Problem to solve :: Put the lines of the items below into a numbered list, leaving out the blank lines.

- - -

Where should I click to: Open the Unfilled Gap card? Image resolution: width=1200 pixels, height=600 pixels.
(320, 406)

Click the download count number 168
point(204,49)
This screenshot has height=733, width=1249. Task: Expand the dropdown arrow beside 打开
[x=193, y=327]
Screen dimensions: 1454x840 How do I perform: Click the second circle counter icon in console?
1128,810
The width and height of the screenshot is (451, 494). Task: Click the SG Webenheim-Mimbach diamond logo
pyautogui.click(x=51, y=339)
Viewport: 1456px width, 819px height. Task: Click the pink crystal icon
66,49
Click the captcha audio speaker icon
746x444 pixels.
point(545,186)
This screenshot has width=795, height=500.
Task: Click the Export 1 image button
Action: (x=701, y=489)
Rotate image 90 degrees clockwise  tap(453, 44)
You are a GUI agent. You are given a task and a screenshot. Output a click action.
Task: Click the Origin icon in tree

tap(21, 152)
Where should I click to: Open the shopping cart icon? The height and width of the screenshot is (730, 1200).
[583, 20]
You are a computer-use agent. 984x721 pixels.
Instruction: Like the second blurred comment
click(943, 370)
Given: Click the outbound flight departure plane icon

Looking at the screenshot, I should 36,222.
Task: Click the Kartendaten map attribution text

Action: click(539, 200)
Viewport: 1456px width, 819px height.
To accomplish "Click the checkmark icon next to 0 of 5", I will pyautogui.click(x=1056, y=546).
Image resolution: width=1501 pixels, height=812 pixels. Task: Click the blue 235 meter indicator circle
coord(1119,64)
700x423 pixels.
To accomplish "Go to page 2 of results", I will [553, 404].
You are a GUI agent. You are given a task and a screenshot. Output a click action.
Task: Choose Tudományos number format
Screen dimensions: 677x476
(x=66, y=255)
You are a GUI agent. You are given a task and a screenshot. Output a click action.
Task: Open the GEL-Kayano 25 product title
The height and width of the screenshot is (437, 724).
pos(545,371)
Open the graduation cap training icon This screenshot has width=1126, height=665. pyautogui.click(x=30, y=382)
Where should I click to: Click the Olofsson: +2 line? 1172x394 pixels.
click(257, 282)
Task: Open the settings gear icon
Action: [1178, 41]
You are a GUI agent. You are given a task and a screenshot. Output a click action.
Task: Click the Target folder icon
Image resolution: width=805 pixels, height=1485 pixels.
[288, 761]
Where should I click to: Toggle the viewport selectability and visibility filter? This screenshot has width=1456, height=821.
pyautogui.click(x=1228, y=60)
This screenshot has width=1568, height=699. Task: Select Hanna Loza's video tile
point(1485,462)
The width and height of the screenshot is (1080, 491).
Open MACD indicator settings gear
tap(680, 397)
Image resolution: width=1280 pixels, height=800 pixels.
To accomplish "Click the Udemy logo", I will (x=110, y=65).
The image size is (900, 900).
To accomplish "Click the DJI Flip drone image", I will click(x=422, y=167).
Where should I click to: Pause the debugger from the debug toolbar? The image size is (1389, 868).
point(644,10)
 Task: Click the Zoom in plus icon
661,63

- - -

Problem solution ::
1. Where should I click to: Open the Unfilled Gap card? Image resolution: width=1200 pixels, height=600 pixels.
2. (320, 406)
3. Click the download count number 168
4. point(204,49)
5. This screenshot has height=733, width=1249. Task: Expand the dropdown arrow beside 打开
6. [x=193, y=327]
7. Screen dimensions: 1454x840 How do I perform: Click the second circle counter icon in console?
8. 1128,810
9. The width and height of the screenshot is (451, 494). Task: Click the SG Webenheim-Mimbach diamond logo
10. pyautogui.click(x=51, y=339)
11. Viewport: 1456px width, 819px height. Task: Click the pink crystal icon
12. 66,49
13. Click the captcha audio speaker icon
14. 746x444 pixels.
15. point(545,186)
16. This screenshot has width=795, height=500.
17. Task: Click the Export 1 image button
18. Action: (x=701, y=489)
19. Rotate image 90 degrees clockwise  tap(453, 44)
20. You are a GUI agent. You are given a task and a screenshot. Output a click action.
21. Task: Click the Origin icon in tree
22. tap(21, 152)
23. Where should I click to: Open the shopping cart icon? The height and width of the screenshot is (730, 1200).
24. [583, 20]
25. You are a computer-use agent. 984x721 pixels.
26. Instruction: Like the second blurred comment
27. click(943, 370)
28. Given: Click the outbound flight departure plane icon
29. Looking at the screenshot, I should 36,222.
30. Task: Click the Kartendaten map attribution text
31. Action: click(539, 200)
32. Viewport: 1456px width, 819px height.
33. To accomplish "Click the checkmark icon next to 0 of 5", I will pyautogui.click(x=1056, y=546).
34. Image resolution: width=1501 pixels, height=812 pixels. Task: Click the blue 235 meter indicator circle
35. coord(1119,64)
36. 700x423 pixels.
37. To accomplish "Go to page 2 of results", I will [553, 404].
38. You are a GUI agent. You are given a task and a screenshot. Output a click action.
39. Task: Choose Tudományos number format
40. Screen dimensions: 677x476
41. (x=66, y=255)
42. You are a GUI agent. You are given a task and a screenshot. Output a click action.
43. Task: Open the GEL-Kayano 25 product title
44. The height and width of the screenshot is (437, 724).
45. pos(545,371)
46. Open the graduation cap training icon This screenshot has width=1126, height=665. pyautogui.click(x=30, y=382)
47. Where should I click to: Click the Olofsson: +2 line? 1172x394 pixels.
48. click(257, 282)
49. Task: Open the settings gear icon
50. Action: [1178, 41]
51. You are a GUI agent. You are given a task and a screenshot. Output a click action.
52. Task: Click the Target folder icon
53. Image resolution: width=805 pixels, height=1485 pixels.
54. [288, 761]
55. Where should I click to: Toggle the viewport selectability and visibility filter? This screenshot has width=1456, height=821.
56. pyautogui.click(x=1228, y=60)
57. This screenshot has width=1568, height=699. Task: Select Hanna Loza's video tile
58. point(1485,462)
59. The width and height of the screenshot is (1080, 491).
60. Open MACD indicator settings gear
61. tap(680, 397)
62. Image resolution: width=1280 pixels, height=800 pixels.
63. To accomplish "Click the Udemy logo", I will (x=110, y=65).
64. The image size is (900, 900).
65. To accomplish "Click the DJI Flip drone image", I will click(x=422, y=167).
66. Where should I click to: Pause the debugger from the debug toolbar? The image size is (1389, 868).
67. point(644,10)
68.  Task: Click the Zoom in plus icon
69. 661,63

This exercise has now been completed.